- [Prompt] Each line from the one containing "Hem (153, 101)" to the end of the listing below should be output exactly; no other line is wanted.

[Recorded data — start]

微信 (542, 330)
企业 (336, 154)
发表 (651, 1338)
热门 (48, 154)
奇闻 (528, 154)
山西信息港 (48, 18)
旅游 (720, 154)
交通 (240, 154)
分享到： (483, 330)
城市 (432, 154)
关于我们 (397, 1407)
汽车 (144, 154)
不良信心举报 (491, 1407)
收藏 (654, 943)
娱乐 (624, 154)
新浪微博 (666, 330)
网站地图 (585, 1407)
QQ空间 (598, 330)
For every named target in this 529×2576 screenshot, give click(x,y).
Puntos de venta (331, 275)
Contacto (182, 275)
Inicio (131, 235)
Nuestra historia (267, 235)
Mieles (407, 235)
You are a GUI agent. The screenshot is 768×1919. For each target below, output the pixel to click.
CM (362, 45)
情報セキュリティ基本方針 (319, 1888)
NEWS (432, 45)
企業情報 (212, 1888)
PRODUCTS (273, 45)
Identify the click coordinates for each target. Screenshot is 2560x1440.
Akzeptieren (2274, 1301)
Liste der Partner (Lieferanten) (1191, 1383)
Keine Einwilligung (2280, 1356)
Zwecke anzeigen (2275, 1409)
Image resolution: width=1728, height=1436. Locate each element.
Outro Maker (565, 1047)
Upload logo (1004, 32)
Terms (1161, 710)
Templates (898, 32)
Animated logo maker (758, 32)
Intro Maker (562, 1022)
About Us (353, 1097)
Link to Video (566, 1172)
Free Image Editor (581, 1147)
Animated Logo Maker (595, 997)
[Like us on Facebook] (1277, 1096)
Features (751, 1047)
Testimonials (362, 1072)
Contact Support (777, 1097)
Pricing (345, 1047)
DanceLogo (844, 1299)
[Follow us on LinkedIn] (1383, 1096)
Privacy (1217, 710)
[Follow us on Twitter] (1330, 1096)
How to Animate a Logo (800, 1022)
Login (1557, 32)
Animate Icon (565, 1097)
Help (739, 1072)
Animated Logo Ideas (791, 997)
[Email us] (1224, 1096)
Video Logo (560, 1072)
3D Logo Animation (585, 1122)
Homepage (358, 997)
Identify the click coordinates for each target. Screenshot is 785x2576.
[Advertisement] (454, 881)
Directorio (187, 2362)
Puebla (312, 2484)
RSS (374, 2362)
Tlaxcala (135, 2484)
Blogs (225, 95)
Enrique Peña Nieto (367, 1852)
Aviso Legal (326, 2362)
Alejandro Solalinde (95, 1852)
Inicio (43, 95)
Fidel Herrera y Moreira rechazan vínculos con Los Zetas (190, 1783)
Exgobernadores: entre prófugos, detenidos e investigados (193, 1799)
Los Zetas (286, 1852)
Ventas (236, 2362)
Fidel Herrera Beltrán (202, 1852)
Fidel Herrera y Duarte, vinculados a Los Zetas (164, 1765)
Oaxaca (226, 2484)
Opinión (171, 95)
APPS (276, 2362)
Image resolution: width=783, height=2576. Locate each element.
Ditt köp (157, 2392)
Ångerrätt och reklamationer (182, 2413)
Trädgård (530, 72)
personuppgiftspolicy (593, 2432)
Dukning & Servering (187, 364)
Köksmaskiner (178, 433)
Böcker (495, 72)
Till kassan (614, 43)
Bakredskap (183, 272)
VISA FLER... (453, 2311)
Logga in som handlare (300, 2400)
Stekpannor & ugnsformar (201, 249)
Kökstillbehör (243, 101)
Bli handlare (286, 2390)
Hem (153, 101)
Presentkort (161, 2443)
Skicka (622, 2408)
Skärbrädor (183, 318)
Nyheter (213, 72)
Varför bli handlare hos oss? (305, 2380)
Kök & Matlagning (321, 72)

[Recorded data — finish]

- [Reply]
Hem (153, 101)
Presentkort (161, 2443)
Skicka (622, 2408)
Skärbrädor (183, 318)
Nyheter (213, 72)
Varför bli handlare hos oss? (305, 2380)
Kök & Matlagning (321, 72)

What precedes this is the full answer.